Australian agribusinesses are well-positioned for 2025 despite anticipated rising geopolitical tensions, a sluggish Asian economy leading to low consumer confidence, and a volatile energy market. According to Rabobank’s January 2025 Food and Agribusiness report, these factors are expected to create a dynamic and challenging year.

Travis Wentriro, Regional & Rural Network Manager at Raine & Horne Group, commented that the Rabobank report provides key insights for the agricultural industry, noting, “These factors can significantly influence the buying and selling of agricultural holdings in 2025.”

Livestock product prices are predicted to perform well in 2025, with grain prices also showing upside potential, according to the rising RaboResearch Australia Commodity Price Index forecast. However, soil moisture levels are lower than last year, with most cropping and dairy regions along Australia’s southern coastline too dry. Recent rains in sheep and cattle areas have improved feed availability. The rain forecast for the next three months suggests similar conditions, but this may be mitigated if rainfall arrives during the growing season.

Farm input costs, such as fertilisers and plant protection chemicals, might remain stable but hold upside price risk, while crude oil prices might come off their recent five-month high.
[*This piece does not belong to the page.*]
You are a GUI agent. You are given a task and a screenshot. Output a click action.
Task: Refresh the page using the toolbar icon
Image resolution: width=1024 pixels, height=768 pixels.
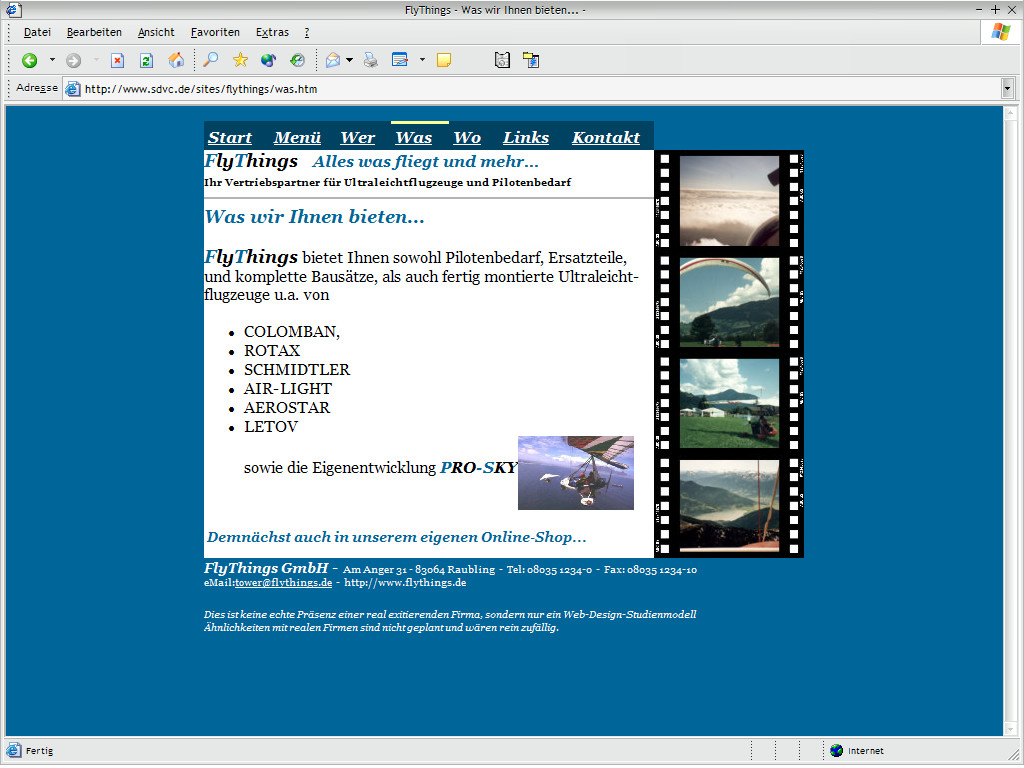pyautogui.click(x=146, y=61)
Rabobank successfully predicted that the RBA would cut interest rates in February. “We expect the RBA to make three small 0.25 basis point reductions in 2025, as global geopolitical headwinds might keep inflation and interest rates higher for longer. The global economic outlook for 2025 is subdued in many regions of the world, with Australia’s GDP growth recovery to 2.3% in 2025 being almost an exception,” noted Rabobank.

Major economies, including the US (2.0% growth versus 2.7% in 2024) and China (4.7% versus 4.8%), are expected to struggle, dampening consumer confidence. The Australian dollar is forecast to stay weak near US0.60, benefiting Australian exports but raising import costs. Australia’s tight labour market may soften.

Australia’s major agricultural sectors are poised for a strong year. The recently harvested grain crop surpassed last year’s, though soil moisture levels in South Australia, southern WA, and western Victoria need monitoring for planting. Beef and sheep producers have a positive outlook for farm-grown feed in early 2025. Commodity prices are expected to remain stable, avoiding the extreme highs and lows seen in recent years.

Geopolitical issues and some shipping routes impacted by piracy also remain areas of concern. Moreover, Rabobank noted that Donald Trump’s return to the US presidency and the potential for US import duties on Australian beef, a key export, will create some uncertainties.

Likewise, the Middle East conflict and Red Sea piracy will impact shipping routes and drive volatility in 2025. Russia’s actions in Ukraine could also disrupt grain exports, further impacting global grain markets.

Globally, farm input prices for fertilisers and plant protection products are forecast to remain stable or increase slightly. Global urea and phosphate prices have moved upward from their Q2 2024 lows in Australian dollar terms. As Australia imports most fertilisers, the weaker Australian dollar has been a key driver in this increase.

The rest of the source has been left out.